Uber’s second-in-command, president Jeff Jones, is departing the ride-hailing company after less than six months, in a shocking and unexpected move that continues the controversial firm’s recent run of trouble, which has included a lawsuit from Google, accusations of sexual harassment and pressure on CEO Travis Kalanick over his close relationship with the Trump administration.
Jones’ resignation will come into effect immediately, and has sent ripples through the company. There are a number of differing accounts on the motivation behind his departure; sources speaking to the BBC suggest that the “completely unexpected” move came as a result of not being considered for the role of chief operating officer, while Recode claims Jones left because of Uber’s continuing public struggle over issues surrounding sexism and sexual harassment.
“I joined Uber because of its mission, and the challenge to build global capabilities that would help the company mature and thrive long-term,” said Jones in a statement made to Recode. “It is now clear, however, that the beliefs and approach to leadership that have guided my career are inconsistent with what I saw and experienced at Uber, and I can no longer continue as president of the ride sharing business.”
A note to staff from Kalanick regarding Jones’ departure was leaked shortly after news broke, with Kalanick celebrating Jones’ impact on the company during his short tenure. “After we announced our intention to hire a COO, Jeff came to the tough decision that he doesn’t see his future at Uber,” wrote Kalanick to Uber employees. “It is unfortunate that this was announced through the press but I thought it was important to send all of you an email before providing comment publicly.”
Uber was brief in its public statement on Sunday, with a spokesperson saying “we want to thank Jeff for his six months at the company and wish him all the best.” However, the company is reportedly reeling from his sudden departure, with other executives disappointed over what they saw as a lack of professional courtesy from Jones when it came to informing them of his intentions.

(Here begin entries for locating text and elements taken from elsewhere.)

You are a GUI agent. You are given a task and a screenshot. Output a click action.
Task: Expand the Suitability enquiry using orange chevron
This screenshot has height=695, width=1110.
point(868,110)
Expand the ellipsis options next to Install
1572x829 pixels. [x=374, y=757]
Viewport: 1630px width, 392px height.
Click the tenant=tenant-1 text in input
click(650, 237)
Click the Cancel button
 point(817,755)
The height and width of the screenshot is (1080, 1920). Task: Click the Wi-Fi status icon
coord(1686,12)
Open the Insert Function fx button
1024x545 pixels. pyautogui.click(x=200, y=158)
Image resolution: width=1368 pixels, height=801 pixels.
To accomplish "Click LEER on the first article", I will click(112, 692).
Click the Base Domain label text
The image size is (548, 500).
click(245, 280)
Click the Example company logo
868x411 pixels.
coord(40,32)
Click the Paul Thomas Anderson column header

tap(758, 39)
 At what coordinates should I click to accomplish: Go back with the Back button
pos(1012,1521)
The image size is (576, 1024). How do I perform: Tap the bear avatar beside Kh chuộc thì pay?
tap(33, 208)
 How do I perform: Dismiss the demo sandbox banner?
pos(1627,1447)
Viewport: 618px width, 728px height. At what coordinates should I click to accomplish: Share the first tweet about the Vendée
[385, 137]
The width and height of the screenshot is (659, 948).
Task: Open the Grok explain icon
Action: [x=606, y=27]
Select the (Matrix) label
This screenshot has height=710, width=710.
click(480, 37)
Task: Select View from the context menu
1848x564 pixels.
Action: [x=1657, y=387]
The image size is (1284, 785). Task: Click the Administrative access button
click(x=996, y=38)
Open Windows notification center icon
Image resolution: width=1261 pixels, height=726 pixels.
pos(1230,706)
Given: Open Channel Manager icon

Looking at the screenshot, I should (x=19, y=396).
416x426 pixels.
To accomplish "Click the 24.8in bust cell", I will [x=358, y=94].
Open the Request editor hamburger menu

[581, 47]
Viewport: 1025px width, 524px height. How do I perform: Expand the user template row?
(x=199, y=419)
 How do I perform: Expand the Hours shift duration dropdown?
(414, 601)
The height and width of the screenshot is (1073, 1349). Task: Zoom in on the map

Jones is not the only executive leaving the company. Brian McClendon, vice president of maps and business platform, also plans to leave at the end of the month, although his departure is notably more amicable than Jones’, having been in the works for a while. However, the two departures are simply the latest in a wave of executives jumping ship from the ride-hailing firm.
Last week, Raffi Krikorian, a director in Uber’s self-driving division, announced he was leaving, while earlier this month, Gary Marcus, co-director in Uber’s in-house AI research arm, departed the company less than four months after joining, having come aboard when Uber acquired his startup Geometric Intelligence in December. At the beginning of March, Ed Baker, another senior executive, tendered his resignation, while at the end of February, Amit Singhal, a top engineer at the company, was asked to resign when it emerged he had failed to disclose a sexual harassment claim against him at his previous employer.
Even ignoring the spate of resignations and departures, Uber has had a troubled 2017 so far, with CEO and co-founder Travis Kalanick frequently at the centre of controversy. The company has been accused of a having a culture of sexism and sexual harassment, with the number of women employees dropping rapidly due to persistent problems while upper management engaged in “game-of-thrones political war”. Kalanick was filmed arguing with an Uber driver over falling rates of pay, and shortly afterwards admitted he needed “leadership help” and was seeking to employ a chief operating officer.
While the search for the COO continues, speculation is rife that whoever is appointed my end up taking over from Kalanick in a move designed to assuage investor doubts ahead of the company’s long-awaited IPO. However, given Kalanick’s high profile and position as co-founder of the firm, any move by the board to unseat him could lead to more turmoil in Uber’s upper ranks.